ASSIGNED TASK → Exact repetition is the task: copy every entry below.

RECORDED INFORMATION →
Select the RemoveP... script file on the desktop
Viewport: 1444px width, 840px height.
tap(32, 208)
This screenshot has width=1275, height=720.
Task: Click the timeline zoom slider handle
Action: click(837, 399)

SOLVED PROBLEM →
Select the RemoveP... script file on the desktop
Viewport: 1444px width, 840px height.
tap(32, 208)
This screenshot has width=1275, height=720.
Task: Click the timeline zoom slider handle
Action: click(837, 399)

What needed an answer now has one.